Female Genital Mutilation (also known as cutting, closing and female circumcision) is high on the political agenda in the UK. It is a Human Rights violation and a form of abuse against women and girls. It is illegal in England and Wales as per the Female Genital Mutilation Act 2003. The practice comprises all procedures that involve partial or total removal of the external female genitalia, or other injury to the female genital organs for non-medical reasons.
The practice is deeply rooted in certain traditions and cultures, and is undertaken for a range of motives mainly relating to a perception that FGM guarantees a girl’s or young woman chastity and purity, ensuring respectable passage to womanhood and eligibility for marriage. Rejection of the practice by an individual or family may lead to being ostracised by the whole community.
In the worst cases FGM can lead to death. For many women living with the effects of FGM, it can culminate in lifelong physical and psychological complications, including chronic urinary and pelvic infections, infertility, an increased risk of death of both mother and baby in childbirth, as well as depression, anxiety and post traumatic stress disorder. FGM has been associated with domestic abuse and other forms of honour-based violence.
FGM is carried out within communities originating from 29 countries in Africa and the Middle East, and with the continual migration of individuals and communities across the globe, growing numbers of survivors of FGM , and girls and women at risk of the practice are making their home in the West. It is estimated that between 100 to 140 million women and girls worldwide are survivors of FGM. In England and Wales about 137,000 females are estimated to be survivors of FGM. Over 20,000 girls could be at risk of FGM in the UK. Notwithstanding these figures, there have been no convictions for FGM in the UK.
The Serious Crime Act 2015 introduced various new provisions to tackle FGM, including Mandatory Reporting of FGM, which constitutes an amendment to the FGM Act 2003. From 31st October 2015 it became mandatory for doctors, and certain other groups of professionals, including health and social care professionals and teachers, to report FGM when it has been discovered by the professional in a girl or young woman aged under 18 years and when it has not previously been reported. The report does not breach confidentiality rules.
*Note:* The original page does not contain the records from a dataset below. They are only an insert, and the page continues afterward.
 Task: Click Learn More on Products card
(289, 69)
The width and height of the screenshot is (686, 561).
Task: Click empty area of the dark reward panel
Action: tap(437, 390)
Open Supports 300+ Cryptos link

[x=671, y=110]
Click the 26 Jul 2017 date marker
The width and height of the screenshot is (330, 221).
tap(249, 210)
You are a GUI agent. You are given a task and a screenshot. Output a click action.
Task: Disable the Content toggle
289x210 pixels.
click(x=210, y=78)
A mandatory report of FGM to the police should be made under one of two conditions- either the patient has reported themselves that they have had FGM or you have diagnosed that FGM has taken place on examination of a patient. The report is made to the police on the non urgent 101 number and should be made as soon as possible after FGM has been disclosed or found on examination. This is a personal duty and cannot be delegated or handed over to another professional. Failure to make a mandatory report could result in fitness to practice proceedings.
Clinicians should follow best practice guidance in safeguarding when sharing information with a patient /relatives/carers regarding a report having being made. It may not always be appropriate to tell patients/ their families/carers that a Mandatory Report has been made, as this could lead to an increased risk to the patient or others.
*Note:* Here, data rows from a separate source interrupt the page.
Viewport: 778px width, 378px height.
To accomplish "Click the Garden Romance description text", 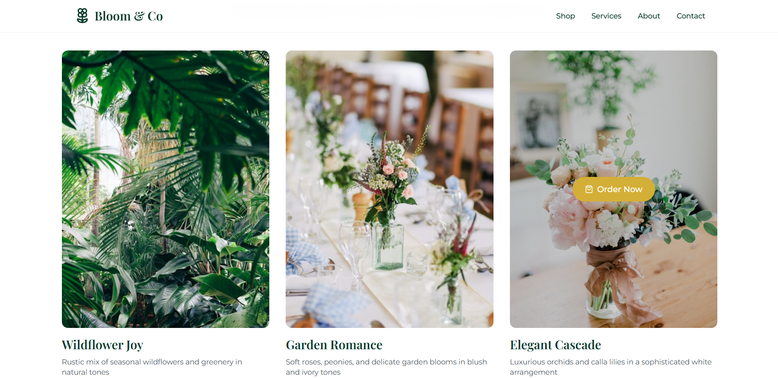I will coord(386,367).
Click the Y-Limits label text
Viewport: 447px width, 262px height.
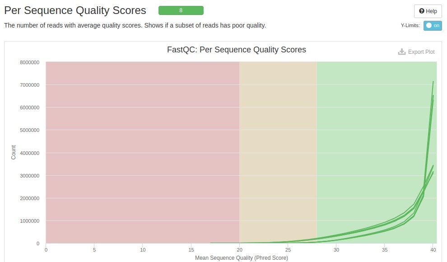410,26
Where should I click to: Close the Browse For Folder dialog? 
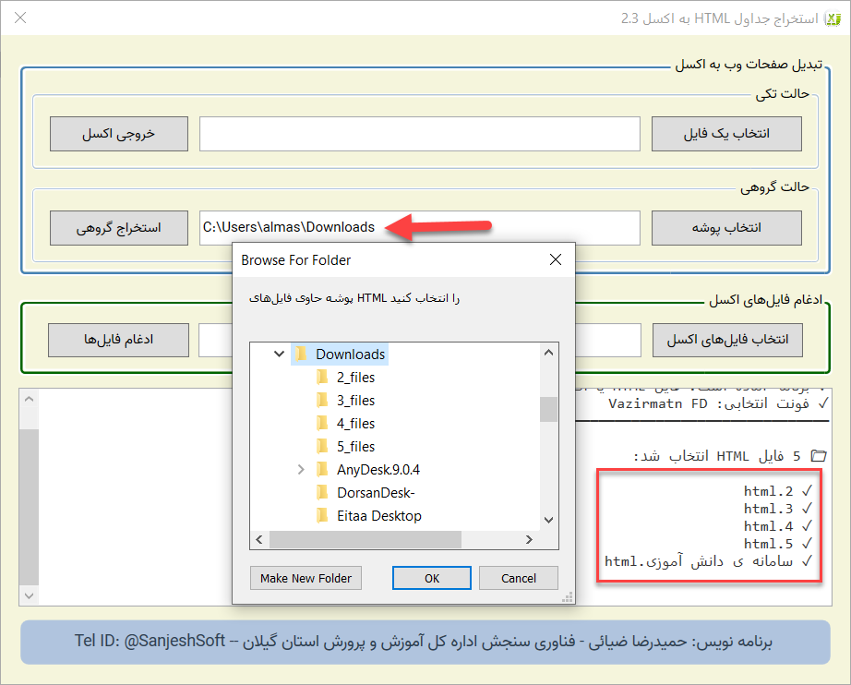coord(556,260)
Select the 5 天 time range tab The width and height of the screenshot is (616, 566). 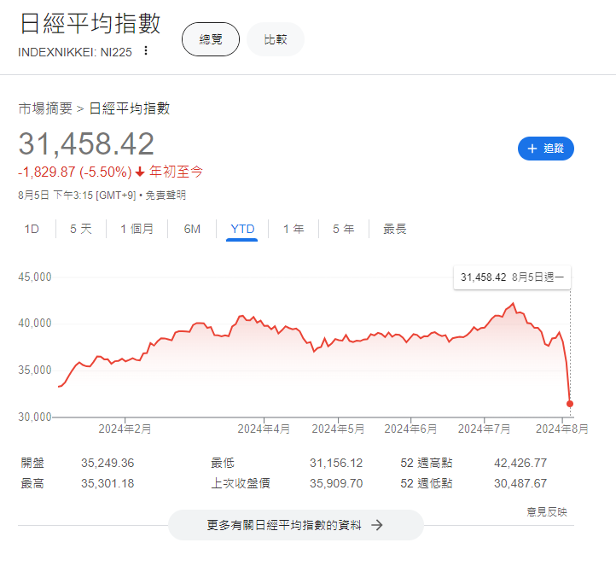(81, 229)
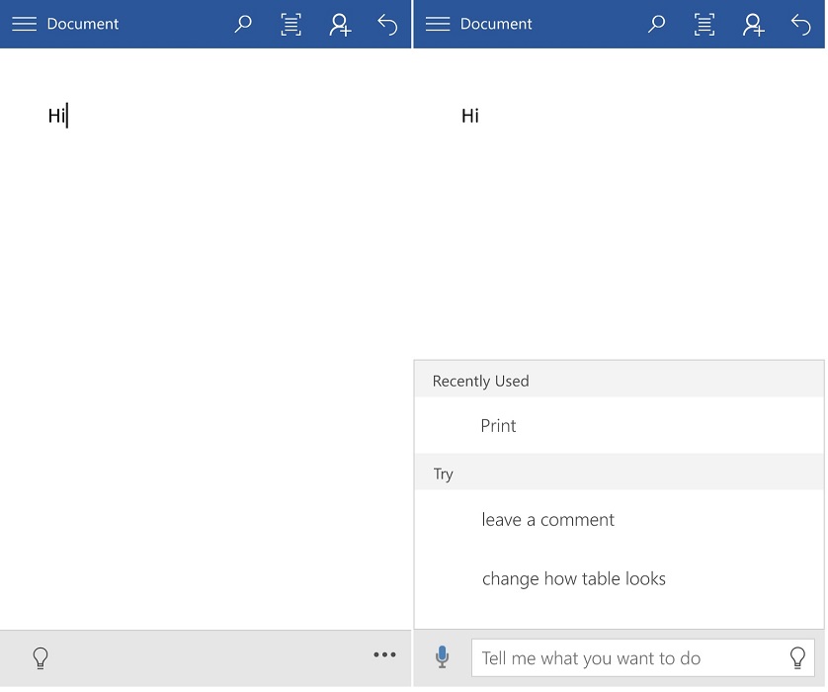The height and width of the screenshot is (692, 828).
Task: Click the Share person icon in the right screen
Action: click(x=753, y=25)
It is important to be aware that all forms of mutilation of the female genitalia, when performed for non-medical reasons, are illegal, regardless of whether the motive is cultural beliefs or aesthetics. Therefore, both genital piercing and genital tattooing are illegal and if discovered either by verbal report from the patient or on examination in a girl or young woman under 18, must be reported in line with the Mandatory Reporting duty.
Mandatory reporting does not apply when an individual other than the patient reports that FGM has taken place on a child or young woman aged under 18. For example, if a mother reports that her young daughter has had FGM, and you have not examined the child to confirm this, no mandatory report is required. However, the mandatory reporting is entirely separate from clinicians’ safeguarding duties, which may require police involvement, including as an emergency, in cases when the mandatory reporting duty does not apply.
The new FGM legislation may cause anxiety amongst both doctors and patients, concerned regarding the potential penalties. It is acknowledged that patients who most need medical help may avoid seeing healthcare professionals for fear of FGM being diagnosed, and this culminating in themselves or others close to them being convicted, or their children being taken away from them by social services. Despite the barriers, which are common to all forms of abuse, doctors need to ask about FGM when they consider that it may have been performed or that there could be a risk of FGM. Clinicians play a crucial role in supporting patients who have survived FGM or are at risk of this abusive practice, helping to alleviate some of the potentially catastrophic complications, and prevent more women and girls being victims of a practice that needs to end.